Concurrency and persistence. Getting SwiftData, actor isolation, and concurrent analysis to play nicely together required careful architectural decisions, particularly ensuring that the analysis pipeline’s actor state (Kalman, baseline, calibration) persists correctly across app launches.

Accomplishments that we’re proud of

Built a six-layer mood analysis pipeline that runs entirely on-device with zero cloud dependency. Text, image, and drawing analysis all happen locally, and even the AI insights use Apple’s on-device Foundation Models. Your journal never leaves your phone.
The emotion system uses full 12-category probability distributions instead of single-label classification. This means the app can express nuance like “mostly calm with a hint of nostalgia” rather than forcing everything into a single emoji.
The human-in-the-loop design lets users correct the detected mood, and the system respects that override while learning from it.
Kalman temporal smoothing gives the mood tracking a sense of continuity and memory, so your emotional journey feels coherent rather than jumping randomly between entries.
Personal baseline normalization means the app genuinely adapts to each user over time rather than applying one-size-fits-all thresholds.
The personality profiler derives traits like emotional stability, reactivity, and recovery rate purely from mood metadata, without ever analyzing journal text content for personality.
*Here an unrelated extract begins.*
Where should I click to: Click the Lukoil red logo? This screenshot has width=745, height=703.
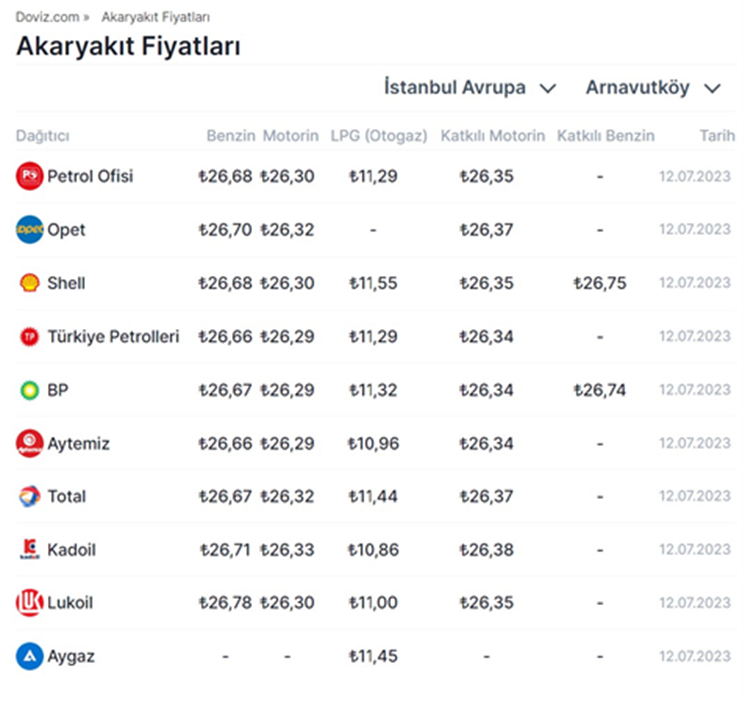pyautogui.click(x=30, y=603)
This feels like a genuinely responsible approach to personal analytics.

What we learned

Multimodal fusion is an order of magnitude harder than single-modality analysis. Each modality has different noise characteristics, confidence profiles, and failure modes. Text is great for specific emotions but misses sarcasm. Images capture energy but not nuance. Drawings are informative but incredibly noisy. The key insight was that fusion should be humble: the system should know when it doesn’t know and flag conflicts rather than papering over disagreements.
Temporal context matters enormously for mood tracking. A single entry’s mood in isolation is far less meaningful than that mood relative to the user’s baseline and recent trajectory. The Kalman filter transformed the experience from “random mood snapshots” to “an evolving emotional narrative.”
Swift’s actor model is perfect for multi-pipeline concurrent analysis. Once we committed to the actor architecture, an entire class of concurrency bugs simply disappeared.

What’s next for Better Journal

Voice journaling as a fourth modality. Analyzing speech prosody (pitch, tempo, energy) alongside transcribed text would add a powerful emotional signal, especially for capturing emotions that people don’t write down.
Correlation analysis in the insight engine. Connecting mood patterns to time-of-day, day-of-week, weather, and activity data to surface actionable patterns like “you tend to feel most anxious on Sunday evenings” or “your mood improves significantly on days you journal before 9 AM.”
On-device mood forecasting. Using the Kalman state’s predictive capability to give users a gentle heads-up when the system detects they are trending toward a low period, along with personalized suggestions based on what has helped them before.
Apple Watch integration. Adding passive physiological signals (heart rate variability, sleep quality) as a fifth modality input, creating a truly holistic picture of emotional wellbeing without compromising the app’s zero-cloud, privacy-first architecture.